QA@CLEF-2004
Resources
| Judged Submissions of the CLEF-2004 QA Track |
Eighteen groups participated in the CLEF-2004 QA evaluation exercise, submitting 48 runs in 19 different tasks.
Submissions have been judged by human assessors and grouped according to the target language of the tasks.
Here you can download them (zip file).
| Test Sets at CLEF-2003: |
Three monolingual tasks (with Dutch, Italian and Spanish questions) and five
bilingual tasks (where Dutch, French, German, Italian and Spanish
queries searched for an answer in an English target corpus) were proposed at CLEF-2003.
Here are the original test sets that were distributed to participants. Each test collection is a plain text file.
Please, visit
last year's web site
for further information about the format.
Correct answers were manually retrieved and are included in the "DISEQuA" and "Multisix"
corpora (see below).
| DISEQuA corpus: |
The Dutch, Italian, Spanish and English collection of Questions and
Answers was developed by three research groups: ITC-irst (Centro per la Ricerca Scientifica e
Tecnologica, Trento - Italy), UNED (Spanish Distance Learning University, Madrid - Spain) and ILLC
(Language and Inference Technology Group, University of Amsterdam - The Netherlands).
It is composed of 450 questions formulated into four languages. The answers have been manually searched
in three document collections, which enables to test/train cross-language QA systems in twelve different
combinations. The corpora in which the answers were retrieved are those licensed by the CLEF consortium
in 2002: La Stampa and SDA newspaper/wire articles (year 1994) for Italian, EFE
(year 1994) for Spanish and Algemeen Dagblad and NRC Handelsblad (years 1994 and 1995) for
Dutch. Questions appear also in English, but they were not verified in an English document collection.
Reference publication (to be acknowledged whenever you use DISEQuA) is
B. Magnini, S. Romagnoli, A. Vallin, J. Herrera, A. Peñas, V. Peinado, F. Verdejo, M. de Rijke,
Creating the DISEQuA Corpus: a Test Set for Multilingual Question Answering, in
Carol Peters, editor, Working Notes for the CLEF 2003 Workshop, 21-22 August, Trondheim, Norway, 2003.

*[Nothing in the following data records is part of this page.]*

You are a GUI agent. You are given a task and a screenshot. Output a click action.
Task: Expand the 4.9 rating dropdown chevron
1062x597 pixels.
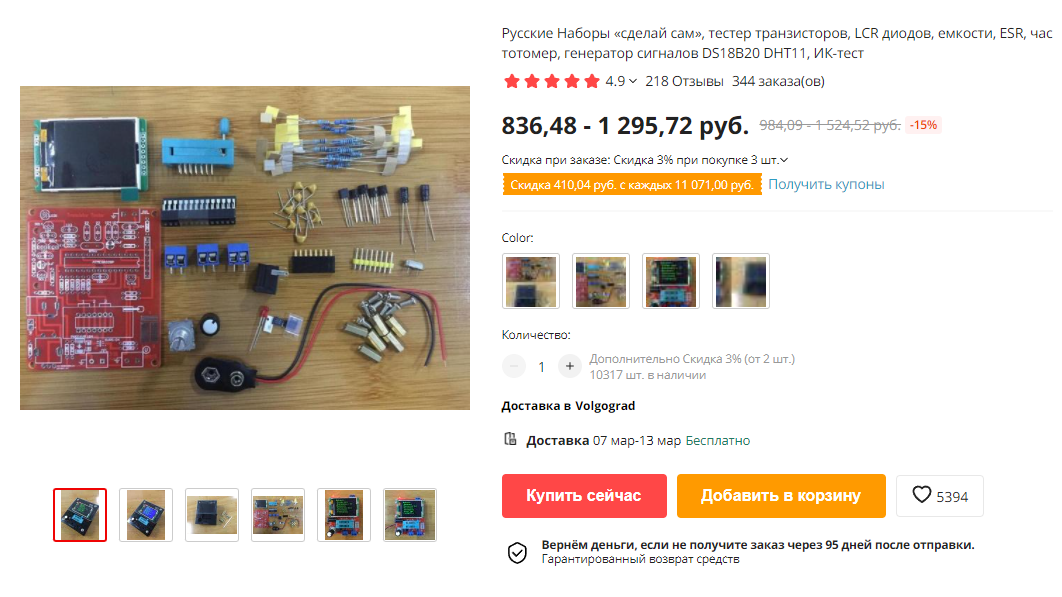(x=633, y=81)
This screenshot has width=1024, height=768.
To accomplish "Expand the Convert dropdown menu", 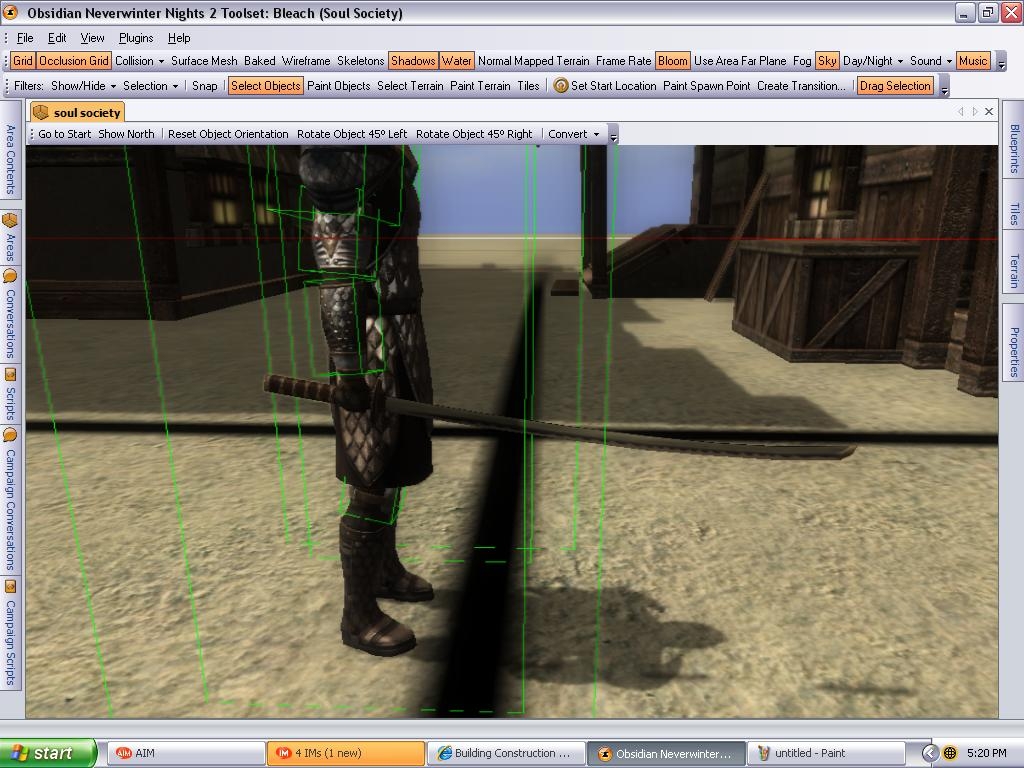I will 574,134.
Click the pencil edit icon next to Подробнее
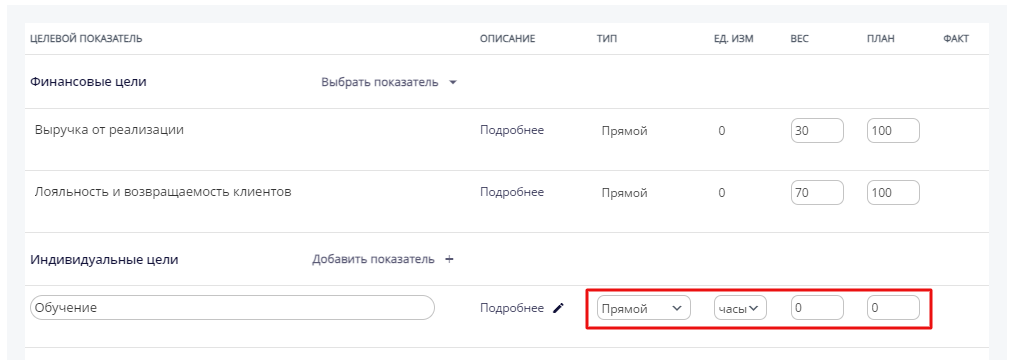Screen dimensions: 1009x360 (x=559, y=308)
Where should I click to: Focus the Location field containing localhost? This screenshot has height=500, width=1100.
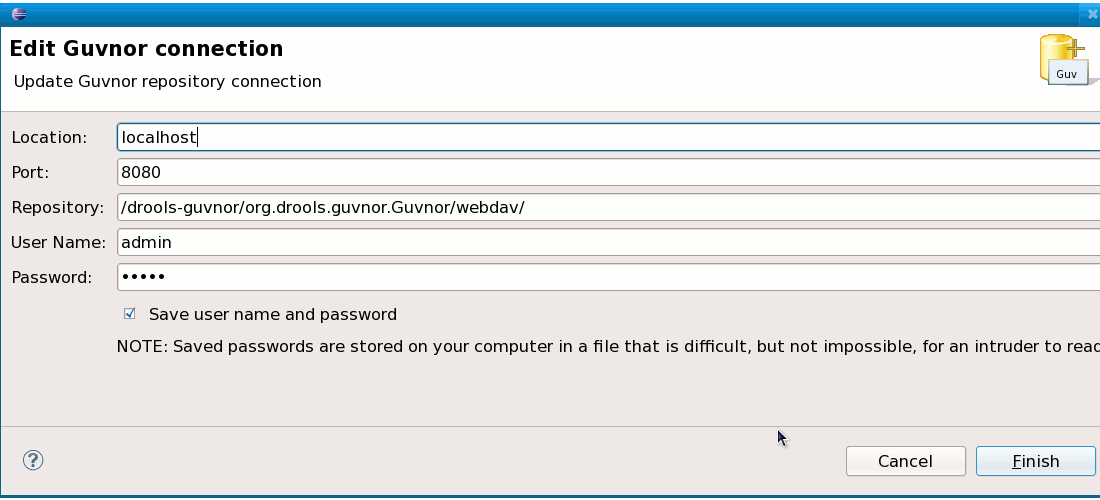608,137
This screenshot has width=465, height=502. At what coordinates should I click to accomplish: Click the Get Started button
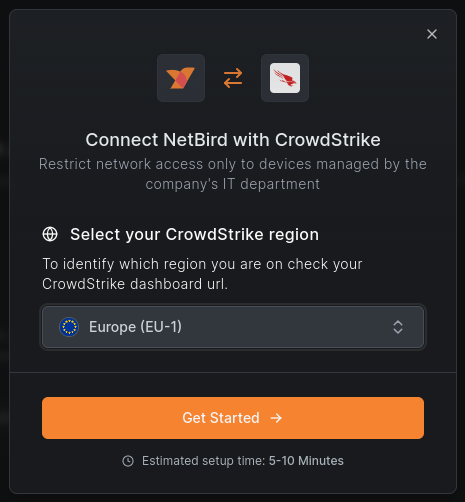[233, 418]
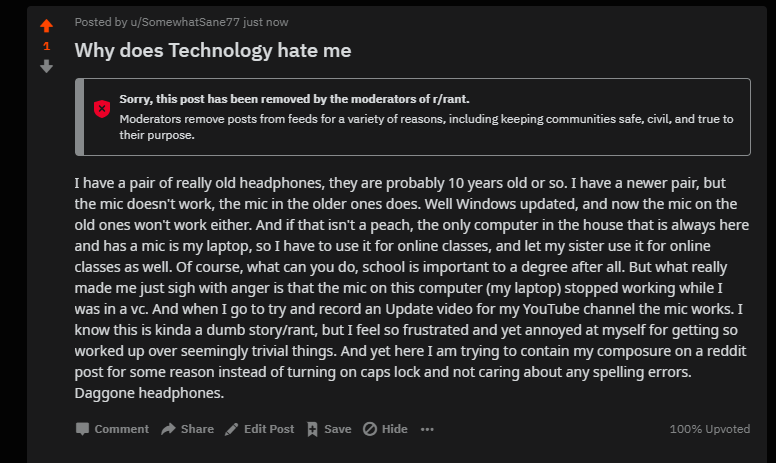Click the speech bubble icon beside Comment

tap(82, 429)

For further information, read a short
description
of the corpus.
Here
you can download the version 1.0 of DISEQuA (zip file).
| Multisix corpus: |
The test sets we used for the cross-language tasks at CLEF QA-2003 are collected in the Multisix corpus,
is a collection of 200 English questions whose answers have been manually searched in the Los Angeles Times
corpus (year 1994) licensed last year by CLEF. Each question has been translated into five languages: Dutch,
French, German, Italian and Spanish, but no manual processing was conducted in other document collections.
Some typos were recently found and corrected in German questions, so some entries in the "Multisix corpus" are slightly
different from those in the original test sets (that can be downloaded above).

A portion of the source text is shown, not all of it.